WHAT IS NEEDED: Can you update the records from the line with "You are a GUI" up to and including the line with "point(1334,448)", swapping "chevron arrow" for "dropdown arrow" and keeping everything else the same? Leave the pictures out of your answer.

EXCERPTED DATA:
--------------------------------
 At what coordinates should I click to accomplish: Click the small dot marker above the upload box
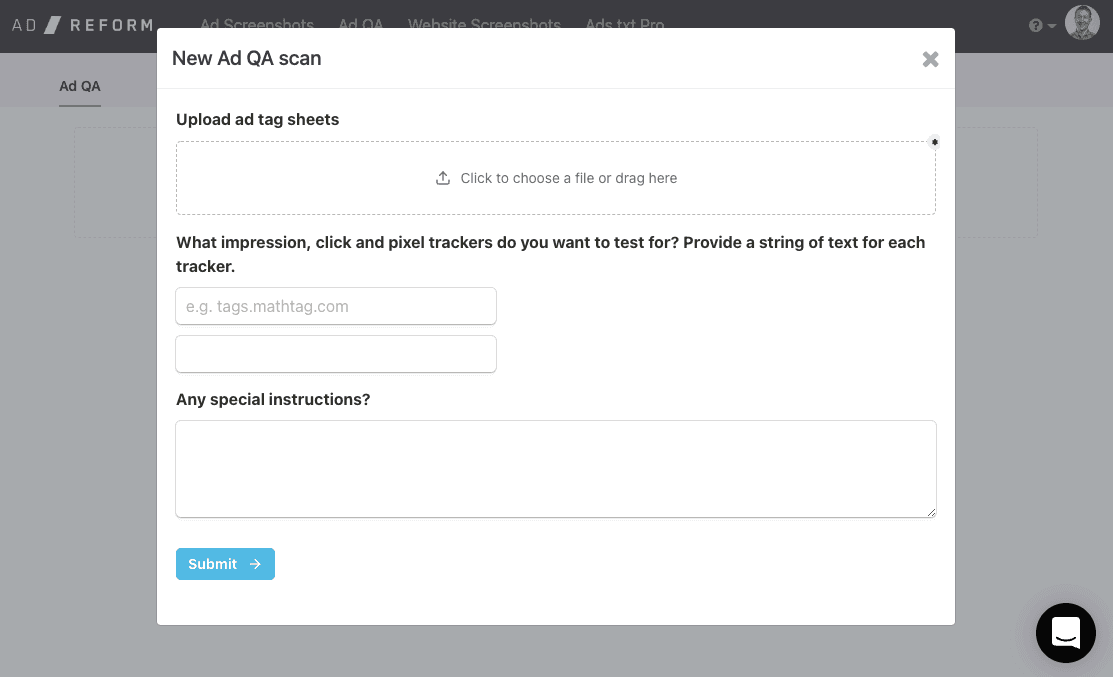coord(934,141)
--------------------------------
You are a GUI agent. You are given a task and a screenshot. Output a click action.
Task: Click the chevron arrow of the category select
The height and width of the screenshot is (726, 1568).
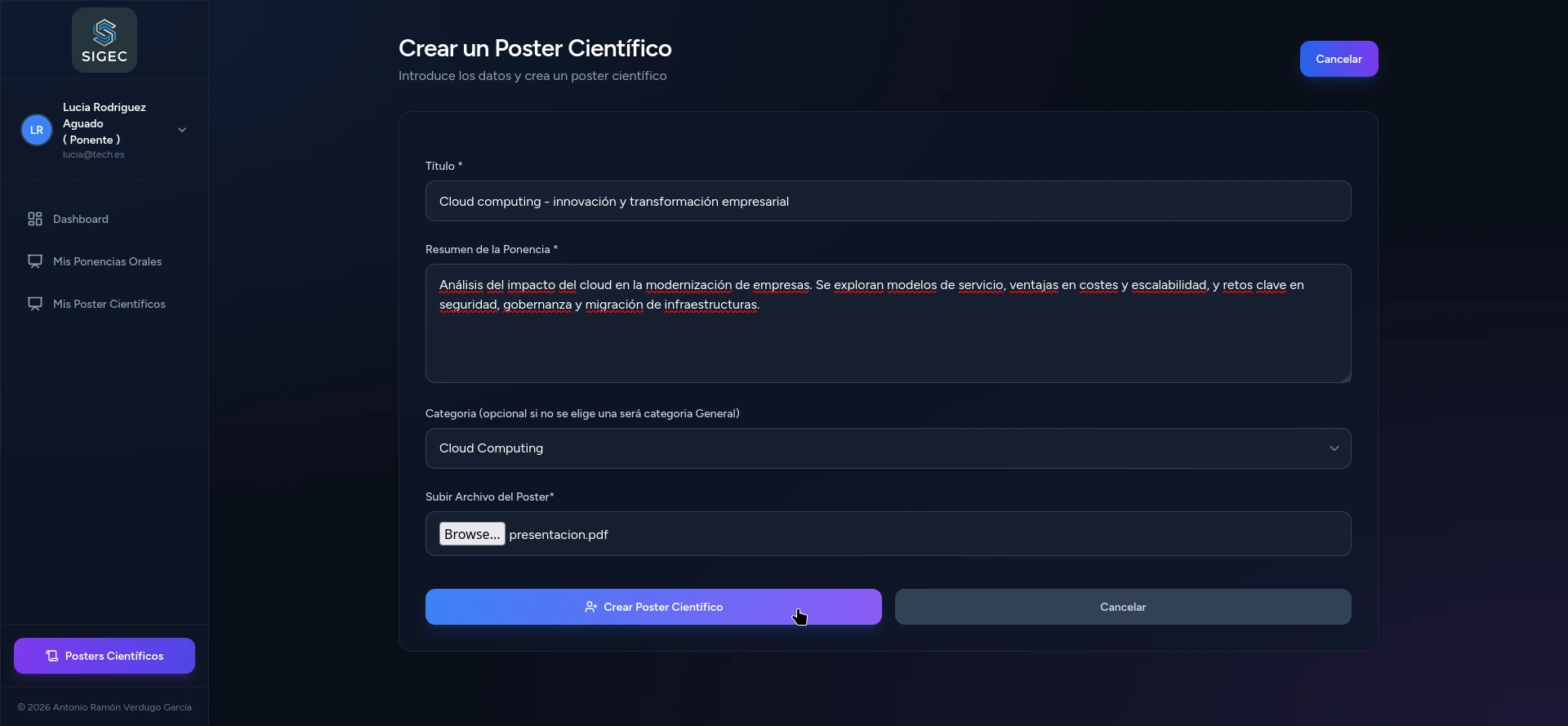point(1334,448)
--------------------------------
ANSWER IN FULL:
You are a GUI agent. You are given a task and a screenshot. Output a click action.
Task: Click the dropdown arrow of the category select
The height and width of the screenshot is (726, 1568).
point(1334,448)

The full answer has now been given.